どうやら、さっき見つけた写真たてに入っていた写真と同じもののようだ。

なるほど、あの写真はこのカメラで撮影されたんだな。だから、カメラにもその時の記憶が残っていたんだ。

 

「ああ、きっとお店を開いた時の記憶だと思います~。茶太郎さんと一緒に写真を撮りましたから~。開店記念に買った特注のネックレスもありますし、間違いないです~」

 桜さんは写真を覗き込むと、少し懐かしそうに言った。

 確かに、写真を見ると、二人の首には同じ形のネックレスがかけられている。

 ペアネックレスなのだろう。

 「これはあなたに差し上げます。捨ててもらっても構いません」

 

―証拠品「カメラの記憶」のデータを

法廷記録にファイルした―

 

・カメラの記憶

朝霧が念写したカメラの記憶。

いっぷく堂開店当時の茶太郎と桜の姿が写っている。

 

 朝霧さんは紙をぼくに渡して続ける。

 

 「いかがでしょうか?これが僕の能力です」

 物の記憶を読み取って、念写。事件の捜査にはうってつけの能力だと言える。この人が警部まで昇進できたのも、この能力あってのことなのだろう。

 「先ほども言いましたが、事件現場というのは実に幻想的です。捜査が終わった後、ふらりと立ち寄って、物たちの思念を読み取る。そうするとですね、時々面白いものが出てくるんですよ」

 「面白いものですか」

 「そう、面白いものです」

 

 朝霧さんは、そういうと、少し不敵にほほ笑んだ。それを見て、背筋にわずかではあるが寒気が走った。なぜだろう……朝霧さんが、今からとんでもないことを言う気がする。なぜかは分からないが、ぼくの勘がそう告げていた。

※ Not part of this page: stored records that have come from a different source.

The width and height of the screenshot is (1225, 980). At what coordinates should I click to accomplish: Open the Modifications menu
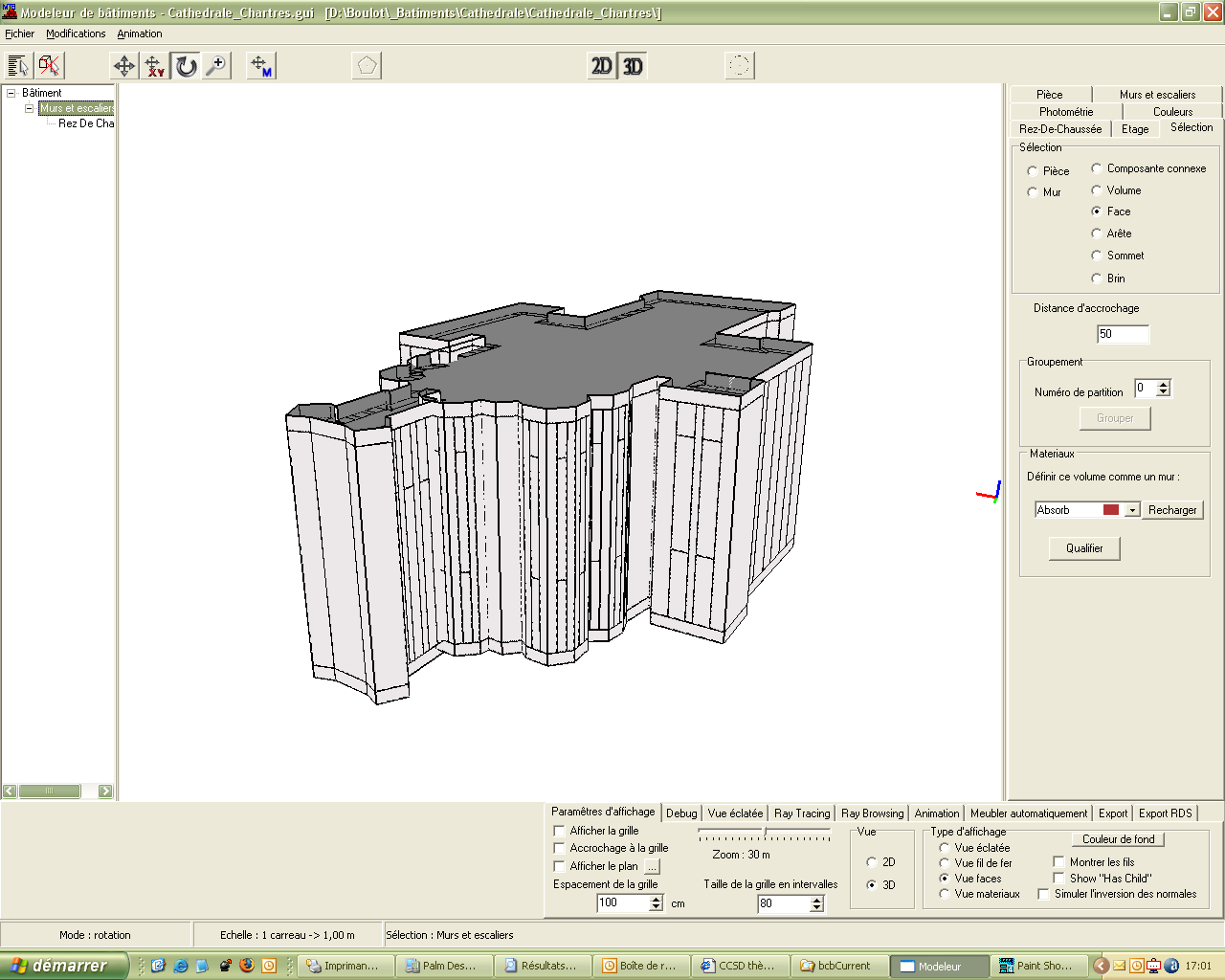click(76, 33)
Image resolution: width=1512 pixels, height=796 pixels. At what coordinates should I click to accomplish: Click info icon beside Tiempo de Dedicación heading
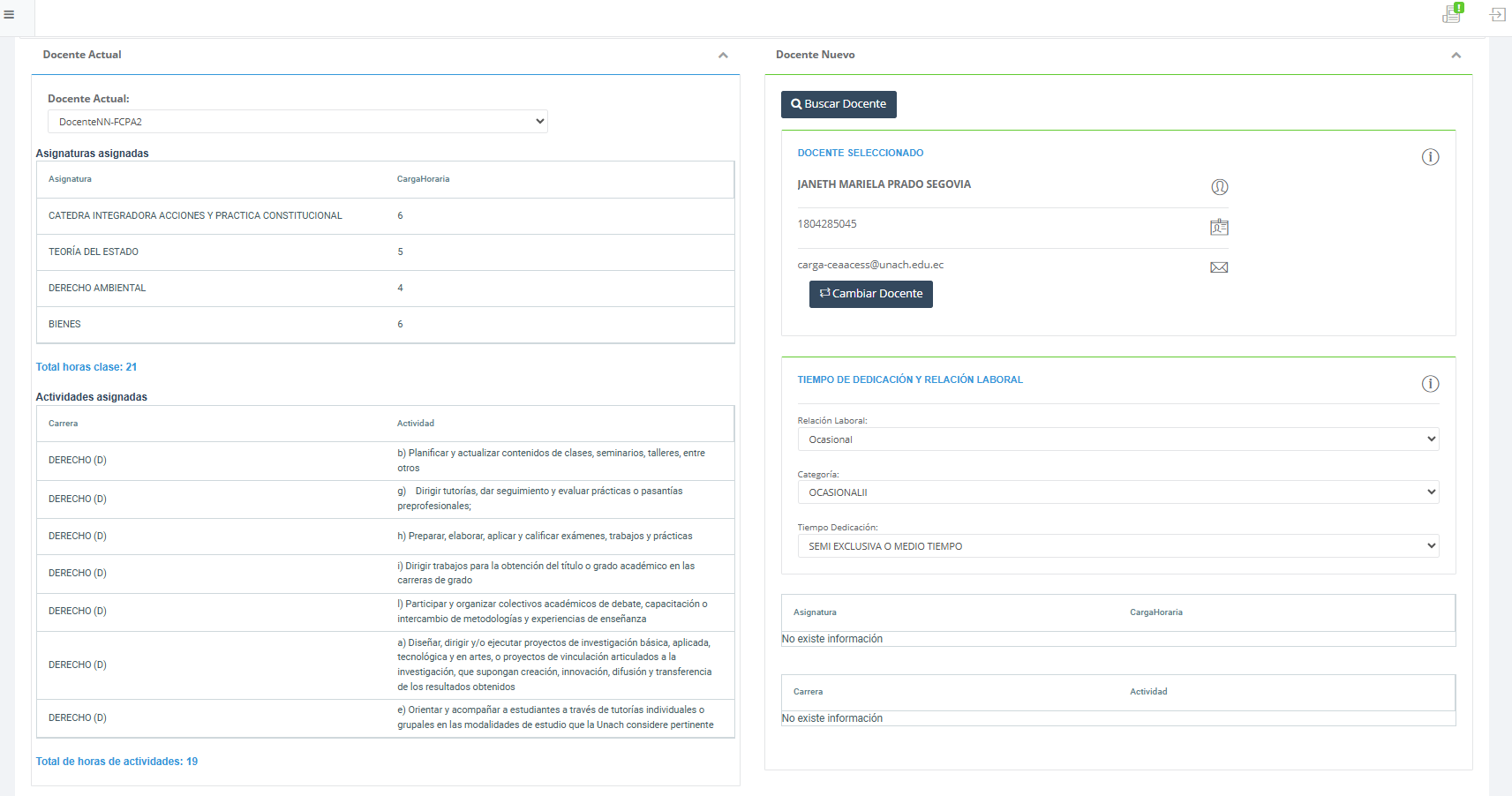point(1430,384)
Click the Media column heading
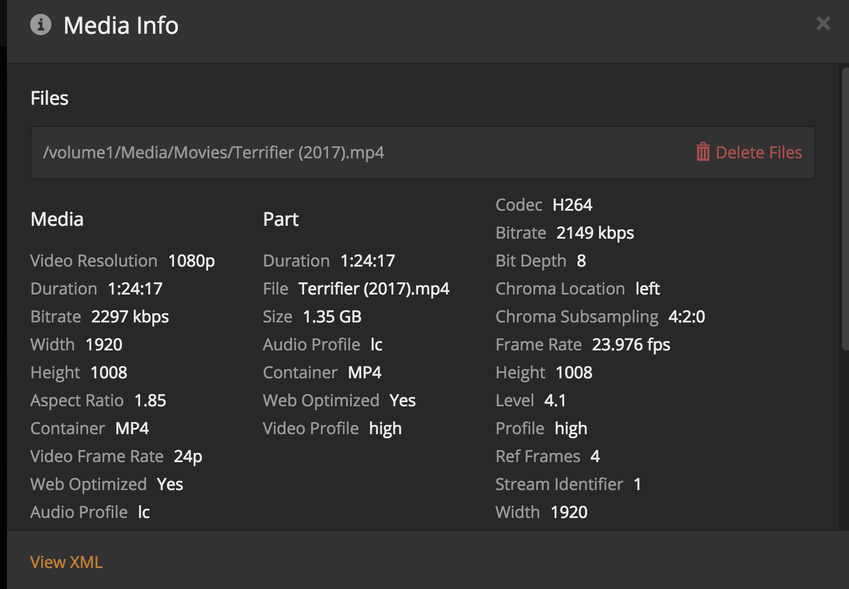This screenshot has height=589, width=849. click(57, 219)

 そして、予想通り、彼は、とんでもないことを口にする。

 

 「そうですね、今回で言えば…………“事件の決定的な瞬間“とかですかね」

 「け、決定的な瞬間?」

 「はい。決定的瞬間をバッチリと見ていたんですよ。ある、一つの証拠品が。まあ、その証拠品はもうここにはありませんが。恐らく、この記憶は君たちにとっては不利な記憶ですね」

 ぼ、ぼく達にとって不利な決定的瞬間の記憶……咲夜さんが犯人であることを示す記憶という事か!

 

 「その、決定的瞬間とは、一体!」

 聞かずにはいられなかった。当然だ。ぼく達にとって不利な記憶があると知っては聞かないわけにはいかない。

 

 「おっと、ここでネタばらしは幻想的とは言えません」

 しかし、朝霧さんは、ぼくの要求をあっさりと取り下げた。まあ、朝霧さんは、警察関係者。四季検事の味方に当たるわけだから教えてくれなくて当然なのだが。

 「この証拠品の記憶は、この後の裁判で使われるでしょう。この記憶がどんなものか、それはその時までのお楽しみとしておきましょう。その方が幻想的です」

 先ほどの審理でその記憶が使われなかった、ということは、この記憶は余程決定的な瞬間の物なのだろう。恐らく、検察側の切り札に違いない。この強力なカードをいつ切って来るか。次の裁判では、ここが重要になって来るな……。

 

 「ははは。どうやら、お手上げのようですね」

 きっと、自分でも気づかないうちに、苦虫をつぶしたような顔になっていたのだろう。朝霧さんは、少しだけ笑うと、続けた。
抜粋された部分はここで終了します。